--- Goal of the exercise ---
One number alone answers this: the count of lines below in which the word "computer" is found.

--- Extracted records ---
____________

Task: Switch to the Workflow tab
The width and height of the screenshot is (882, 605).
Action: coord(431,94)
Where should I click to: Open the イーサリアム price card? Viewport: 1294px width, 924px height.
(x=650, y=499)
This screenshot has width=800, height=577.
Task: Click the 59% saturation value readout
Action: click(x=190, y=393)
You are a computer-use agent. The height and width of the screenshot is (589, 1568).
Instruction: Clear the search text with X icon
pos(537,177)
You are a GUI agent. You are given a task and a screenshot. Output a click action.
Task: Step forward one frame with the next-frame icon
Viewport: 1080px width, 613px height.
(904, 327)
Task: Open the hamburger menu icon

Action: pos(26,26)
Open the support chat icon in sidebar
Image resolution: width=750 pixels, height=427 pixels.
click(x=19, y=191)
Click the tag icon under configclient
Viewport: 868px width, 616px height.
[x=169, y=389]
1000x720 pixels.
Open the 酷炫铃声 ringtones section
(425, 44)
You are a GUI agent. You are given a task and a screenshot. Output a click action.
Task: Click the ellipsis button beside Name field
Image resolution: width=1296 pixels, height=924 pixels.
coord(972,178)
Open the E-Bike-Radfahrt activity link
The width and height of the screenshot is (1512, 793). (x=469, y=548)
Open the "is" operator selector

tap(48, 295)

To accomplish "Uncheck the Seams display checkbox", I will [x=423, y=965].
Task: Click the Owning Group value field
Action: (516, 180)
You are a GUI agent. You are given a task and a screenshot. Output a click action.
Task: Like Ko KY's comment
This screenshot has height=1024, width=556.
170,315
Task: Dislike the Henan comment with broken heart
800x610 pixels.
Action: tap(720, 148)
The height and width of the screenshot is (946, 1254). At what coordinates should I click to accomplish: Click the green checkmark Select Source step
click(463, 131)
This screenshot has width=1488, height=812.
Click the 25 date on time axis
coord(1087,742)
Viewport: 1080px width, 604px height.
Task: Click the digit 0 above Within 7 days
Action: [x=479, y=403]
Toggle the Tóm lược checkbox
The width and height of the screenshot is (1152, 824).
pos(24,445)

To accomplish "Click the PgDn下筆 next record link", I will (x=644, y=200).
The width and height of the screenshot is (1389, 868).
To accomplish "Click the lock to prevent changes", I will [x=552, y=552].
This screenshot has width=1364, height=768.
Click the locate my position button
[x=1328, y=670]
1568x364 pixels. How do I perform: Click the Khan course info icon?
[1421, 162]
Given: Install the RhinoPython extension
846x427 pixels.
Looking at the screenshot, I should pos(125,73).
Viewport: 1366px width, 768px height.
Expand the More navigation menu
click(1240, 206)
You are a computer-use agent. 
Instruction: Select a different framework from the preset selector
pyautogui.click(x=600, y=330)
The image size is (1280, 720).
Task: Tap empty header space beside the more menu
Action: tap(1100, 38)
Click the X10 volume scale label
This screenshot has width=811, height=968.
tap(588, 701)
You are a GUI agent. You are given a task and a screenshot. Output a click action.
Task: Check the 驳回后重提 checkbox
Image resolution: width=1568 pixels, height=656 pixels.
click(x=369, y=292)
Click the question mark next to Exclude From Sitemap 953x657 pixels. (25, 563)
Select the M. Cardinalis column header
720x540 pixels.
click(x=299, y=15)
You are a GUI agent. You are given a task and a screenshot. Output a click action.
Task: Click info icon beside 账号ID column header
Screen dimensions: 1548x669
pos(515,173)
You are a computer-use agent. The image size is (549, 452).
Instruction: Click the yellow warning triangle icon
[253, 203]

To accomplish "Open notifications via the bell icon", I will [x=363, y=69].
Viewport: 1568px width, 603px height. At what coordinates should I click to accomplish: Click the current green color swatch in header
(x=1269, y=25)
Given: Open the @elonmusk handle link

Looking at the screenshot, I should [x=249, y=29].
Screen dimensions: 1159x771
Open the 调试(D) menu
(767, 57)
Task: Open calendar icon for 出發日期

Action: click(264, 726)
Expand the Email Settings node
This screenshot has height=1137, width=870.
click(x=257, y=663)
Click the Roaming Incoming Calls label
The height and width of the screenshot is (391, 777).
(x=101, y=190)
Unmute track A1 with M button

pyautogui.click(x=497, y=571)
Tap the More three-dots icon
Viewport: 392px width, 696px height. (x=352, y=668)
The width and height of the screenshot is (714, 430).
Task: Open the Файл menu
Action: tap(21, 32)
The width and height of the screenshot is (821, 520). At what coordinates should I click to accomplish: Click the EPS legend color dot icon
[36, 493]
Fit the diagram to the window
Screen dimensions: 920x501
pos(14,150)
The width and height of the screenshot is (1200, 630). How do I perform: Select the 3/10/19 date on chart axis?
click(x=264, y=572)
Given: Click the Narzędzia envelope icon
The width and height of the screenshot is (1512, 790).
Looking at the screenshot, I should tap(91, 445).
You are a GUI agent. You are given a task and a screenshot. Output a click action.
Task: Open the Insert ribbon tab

____________

--- Worked solution ---
3